Women Need Disruption

Rachel Weisz as Hypatia of Alexandria, in the movie Agora (2009).

In the fall of 2016, while researching for my master’s thesis, I joined a business accelerator at NYU’s Stern School of Business. In the first bootcamp, led by Luke Williams (author of Disrupt), I learned how we can spark innovation by using disruptive hypotheses.

We can change how we think about something if we challenge the current, standard thinking–or cliché–by posing a disruptive hypothesis.

For example, a cliché about restaurants is “Customers eat whereas cooks cook.” A disruptive hypothesis that could spur innovation and give way to a radically new concept of restaurants would be, “What if customers cooked and cooks ate?”

Disruptive innovation materialized in the sock company that sold socks in threes instead of pairs, the software company that put 1,000 songs in your pocket, or the man who walked on the moon.

The efforts done so far in female leadership have fallen short or not produced the desired outcomes, as revealed in the latest McKinsey & Co. and Lean In report about women in the workplace. Because we can’t expect to get different results from the same actions, I propose that we think about female talent development in a disruptively new way.

Below are some clichés about women in the workplace, with what those standard ideas imply.

(Disclosure: the implications that I’ve written here are not what I personally think about women but the thoughts that derive from the clichés themselves.)

Cliché #1 – Feminism is a collective movement.

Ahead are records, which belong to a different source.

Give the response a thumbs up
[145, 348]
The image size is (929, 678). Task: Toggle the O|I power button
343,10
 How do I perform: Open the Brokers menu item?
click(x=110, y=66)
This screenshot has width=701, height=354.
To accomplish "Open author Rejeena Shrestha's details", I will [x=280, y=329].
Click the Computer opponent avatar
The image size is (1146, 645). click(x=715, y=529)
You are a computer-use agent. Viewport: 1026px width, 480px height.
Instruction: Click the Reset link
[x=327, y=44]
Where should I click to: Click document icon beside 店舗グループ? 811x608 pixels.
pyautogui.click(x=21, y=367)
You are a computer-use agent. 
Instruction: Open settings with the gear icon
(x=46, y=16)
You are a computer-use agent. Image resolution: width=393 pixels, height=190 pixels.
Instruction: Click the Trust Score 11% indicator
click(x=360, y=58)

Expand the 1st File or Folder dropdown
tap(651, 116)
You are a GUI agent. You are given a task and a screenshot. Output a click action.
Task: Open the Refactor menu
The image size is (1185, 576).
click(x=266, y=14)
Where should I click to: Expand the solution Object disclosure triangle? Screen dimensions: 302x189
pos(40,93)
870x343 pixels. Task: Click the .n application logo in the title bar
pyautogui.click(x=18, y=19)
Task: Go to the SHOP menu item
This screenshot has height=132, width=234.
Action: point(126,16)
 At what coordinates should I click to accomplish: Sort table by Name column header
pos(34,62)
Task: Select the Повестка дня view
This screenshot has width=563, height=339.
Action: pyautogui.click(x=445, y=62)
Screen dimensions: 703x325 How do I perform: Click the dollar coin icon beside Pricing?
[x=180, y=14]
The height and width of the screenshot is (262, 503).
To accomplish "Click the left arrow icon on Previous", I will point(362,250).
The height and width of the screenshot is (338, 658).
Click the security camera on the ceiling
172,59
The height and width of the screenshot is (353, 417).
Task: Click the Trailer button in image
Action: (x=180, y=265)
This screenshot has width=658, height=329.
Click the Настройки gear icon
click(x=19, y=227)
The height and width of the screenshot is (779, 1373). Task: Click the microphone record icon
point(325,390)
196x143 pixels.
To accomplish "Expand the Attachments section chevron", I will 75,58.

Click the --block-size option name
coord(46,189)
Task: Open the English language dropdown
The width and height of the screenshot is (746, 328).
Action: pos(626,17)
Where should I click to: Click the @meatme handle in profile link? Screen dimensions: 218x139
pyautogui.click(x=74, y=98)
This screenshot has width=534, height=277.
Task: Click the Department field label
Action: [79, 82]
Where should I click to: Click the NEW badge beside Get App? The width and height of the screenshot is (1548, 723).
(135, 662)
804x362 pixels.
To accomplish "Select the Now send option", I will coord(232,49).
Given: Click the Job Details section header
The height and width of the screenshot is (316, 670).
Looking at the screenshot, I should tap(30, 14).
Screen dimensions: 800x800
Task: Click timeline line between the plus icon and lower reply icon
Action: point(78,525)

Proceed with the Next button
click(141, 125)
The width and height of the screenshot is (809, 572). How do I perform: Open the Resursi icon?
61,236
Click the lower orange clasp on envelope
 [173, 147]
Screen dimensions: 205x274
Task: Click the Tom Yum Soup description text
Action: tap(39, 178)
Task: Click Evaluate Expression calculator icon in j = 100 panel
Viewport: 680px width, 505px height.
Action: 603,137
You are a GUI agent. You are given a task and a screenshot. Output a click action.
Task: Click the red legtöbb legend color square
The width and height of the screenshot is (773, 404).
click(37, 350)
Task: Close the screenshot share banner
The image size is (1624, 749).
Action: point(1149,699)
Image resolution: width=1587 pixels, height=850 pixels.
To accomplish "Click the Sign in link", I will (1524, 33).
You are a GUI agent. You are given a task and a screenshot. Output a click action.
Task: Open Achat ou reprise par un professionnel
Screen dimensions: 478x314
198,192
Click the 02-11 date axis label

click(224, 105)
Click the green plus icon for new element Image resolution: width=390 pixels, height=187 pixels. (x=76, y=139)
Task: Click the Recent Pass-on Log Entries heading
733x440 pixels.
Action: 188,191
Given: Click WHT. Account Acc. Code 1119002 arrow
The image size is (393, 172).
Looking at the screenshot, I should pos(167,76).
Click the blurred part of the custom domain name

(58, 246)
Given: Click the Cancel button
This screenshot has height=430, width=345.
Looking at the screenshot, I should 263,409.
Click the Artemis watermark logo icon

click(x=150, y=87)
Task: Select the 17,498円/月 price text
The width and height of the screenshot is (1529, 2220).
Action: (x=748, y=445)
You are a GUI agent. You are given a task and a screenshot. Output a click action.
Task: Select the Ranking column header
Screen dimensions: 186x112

Implications: The group helps the individual. Power emanates from the group and women will obtain it when one of two things happen:

  1. Those in power (men) decide to share it with women;
  2. There is a critical mass of women in positions of influence and then, they’ll put more women in them.

Disruptive hypothesis #1 – What if feminism were an individual responsibility?

Each woman, individually, takes an active role in her own success and advancement. Each woman, individually, has her share of responsibility for the success of all women. Each woman, individually, contributes to helping her gender advance.

Cliché #2 – Organizations put special measures in place to protect women and help them thrive.

Implications: Women need protection. Women can’t “play the game” without special help. Women are helpless and therefore, the game and the playfield need to adapt to them.

Disruptive hypothesis #2 – What if women took care of themselves and asked for help when they needed it?

Women don’t need protection because they can take care of themselves. They need help to the same extent that everyone else does because no one can thrive on their own.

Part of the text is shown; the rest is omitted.